The 89th General Assembly was the first in 138 years that had a Republican majority. Another innovation in the 2013 session was how legislators of both political parties used new technology. With lap tops and smart phones, senators kept in constant touch with constituents and colleagues, even while they were in session in the Senate chamber.
This year, when senators presented legislation to the body they often brought a hand-held computer so they could reference the bill and ancillary material such as fiscal impact statements and position papers.
However, the Senate is a conservative body that is slow to relinquish old habits, and many senators still carried a stack of paperwork to the front of the chamber when it was their turn to present legislation.
Another legislative tradition remained intact – the difficult decisions were made in the final hours on funding of education and health care.

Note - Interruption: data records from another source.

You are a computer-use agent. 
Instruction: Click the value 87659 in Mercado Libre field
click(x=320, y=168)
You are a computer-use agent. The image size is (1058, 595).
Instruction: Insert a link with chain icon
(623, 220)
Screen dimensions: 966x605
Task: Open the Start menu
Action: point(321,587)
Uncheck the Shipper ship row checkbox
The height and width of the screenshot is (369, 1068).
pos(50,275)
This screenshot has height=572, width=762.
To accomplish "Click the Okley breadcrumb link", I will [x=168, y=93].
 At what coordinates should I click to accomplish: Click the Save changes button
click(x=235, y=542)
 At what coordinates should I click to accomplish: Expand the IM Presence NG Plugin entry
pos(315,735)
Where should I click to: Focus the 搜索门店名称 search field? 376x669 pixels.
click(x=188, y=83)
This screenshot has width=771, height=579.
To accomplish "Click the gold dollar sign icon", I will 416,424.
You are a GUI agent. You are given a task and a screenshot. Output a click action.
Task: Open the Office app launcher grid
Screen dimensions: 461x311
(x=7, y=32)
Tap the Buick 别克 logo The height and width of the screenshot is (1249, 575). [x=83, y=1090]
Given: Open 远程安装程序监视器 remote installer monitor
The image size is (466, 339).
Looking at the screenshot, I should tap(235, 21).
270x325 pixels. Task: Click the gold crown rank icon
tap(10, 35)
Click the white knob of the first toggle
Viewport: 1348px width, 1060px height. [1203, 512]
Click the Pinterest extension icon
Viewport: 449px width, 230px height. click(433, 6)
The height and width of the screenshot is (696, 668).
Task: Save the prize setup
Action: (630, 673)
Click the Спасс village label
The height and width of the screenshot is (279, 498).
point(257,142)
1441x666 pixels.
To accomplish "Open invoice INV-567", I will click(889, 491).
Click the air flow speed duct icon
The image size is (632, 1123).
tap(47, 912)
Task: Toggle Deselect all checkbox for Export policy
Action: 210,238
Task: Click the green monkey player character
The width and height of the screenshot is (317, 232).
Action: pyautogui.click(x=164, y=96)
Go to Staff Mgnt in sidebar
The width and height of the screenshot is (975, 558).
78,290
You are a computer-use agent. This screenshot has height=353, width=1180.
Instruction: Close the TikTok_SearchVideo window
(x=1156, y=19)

The most time consuming duty for legislators is writing budgets, and in the 2013 session the most difficult budget issue was whether to fund an expansion in health coverage for about 250,000 working adults.
The legislature approved the "private option" health plan with 75 percent majorities in both the Senate and House. It’s called the "private option" because it takes Medicaid dollars and uses them to purchase private health insurance for people whose yearly income is less than 138 percent of the federal poverty level.
The goal was to not simply expand a government program, as the federal government had initially directed, but instead to provide health coverage through the private sector and thus allow the free market to hold down costs.
The Senate also approved a package of tax cut bills that will save Arkansas taxpayers more than $150 million a year when they take full effect. They include reductions in state individual income taxes, capital gains taxes and sales taxes on energy used by manufacturers, farmers and poultry growers.
Arkansans in the military will not have to pay income taxes on their service pay, saving them more than $7 million a year. Volunteer firefighters who buy their own equipment or have it damaged in the course of duty will qualify for income tax deductions.
The legislature created a revolving loan fund for charter schools to build or renovate facilities. A new school choice law was enacted, replacing the one that was stricken by a federal judge last year. Public school will get a 2 percent increase in state foundation aid.
A package of election laws were enacted to ensure more transparency and accountability in the counting of ballots, including legislation requiring voters to present a government-issued photo ID to get a ballot.
Numerous laws were enacted to protect Second Amendment rights, such as legislation protecting the privacy of concealed carry permit holders from disclosure under the Freedom of Information Act. Another new law allows churches the choice of whether to allow their members with concealed carry permits to bring firearms into church.
Also, this year’s session will be remembered for the number of pro-life bills approved, including legislation prohibiting abortions after 12 weeks of the physician can discern a heartbeat.